▶ [What you have to do]
The line containing "Click the Add" marks where copying starts, so set down that line and each one after it exactly, through the end of the records.

*** Source data Section Begins ***

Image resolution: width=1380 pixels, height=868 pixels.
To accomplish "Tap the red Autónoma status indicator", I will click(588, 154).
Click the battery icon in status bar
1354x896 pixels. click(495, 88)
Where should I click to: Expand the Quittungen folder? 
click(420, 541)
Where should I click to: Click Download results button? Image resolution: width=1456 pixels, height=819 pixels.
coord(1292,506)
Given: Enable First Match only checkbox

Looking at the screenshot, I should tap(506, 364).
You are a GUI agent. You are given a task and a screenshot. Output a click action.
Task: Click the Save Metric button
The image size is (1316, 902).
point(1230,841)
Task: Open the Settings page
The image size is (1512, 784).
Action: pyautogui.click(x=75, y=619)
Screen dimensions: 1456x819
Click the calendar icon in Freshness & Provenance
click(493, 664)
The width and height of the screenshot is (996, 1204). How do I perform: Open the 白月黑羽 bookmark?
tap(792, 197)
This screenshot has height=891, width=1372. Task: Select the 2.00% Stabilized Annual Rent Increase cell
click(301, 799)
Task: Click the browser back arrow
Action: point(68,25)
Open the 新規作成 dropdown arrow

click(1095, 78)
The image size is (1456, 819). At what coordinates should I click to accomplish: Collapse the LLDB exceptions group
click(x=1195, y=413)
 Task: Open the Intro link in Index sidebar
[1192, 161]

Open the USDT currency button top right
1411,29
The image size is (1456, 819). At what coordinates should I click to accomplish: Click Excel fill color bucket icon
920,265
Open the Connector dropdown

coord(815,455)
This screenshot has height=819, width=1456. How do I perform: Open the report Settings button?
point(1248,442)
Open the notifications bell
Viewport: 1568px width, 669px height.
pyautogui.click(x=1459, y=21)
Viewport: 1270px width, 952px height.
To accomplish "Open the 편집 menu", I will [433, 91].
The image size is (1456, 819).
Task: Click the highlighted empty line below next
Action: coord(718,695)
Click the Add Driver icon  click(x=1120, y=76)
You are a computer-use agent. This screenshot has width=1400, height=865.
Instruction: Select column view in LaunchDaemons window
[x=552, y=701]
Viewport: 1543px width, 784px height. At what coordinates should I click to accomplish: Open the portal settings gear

*** Source data Section Ends ***

▶ [Written answer]
Click the Add Driver icon  click(x=1120, y=76)
You are a computer-use agent. This screenshot has width=1400, height=865.
Instruction: Select column view in LaunchDaemons window
[x=552, y=701]
Viewport: 1543px width, 784px height. At what coordinates should I click to accomplish: Open the portal settings gear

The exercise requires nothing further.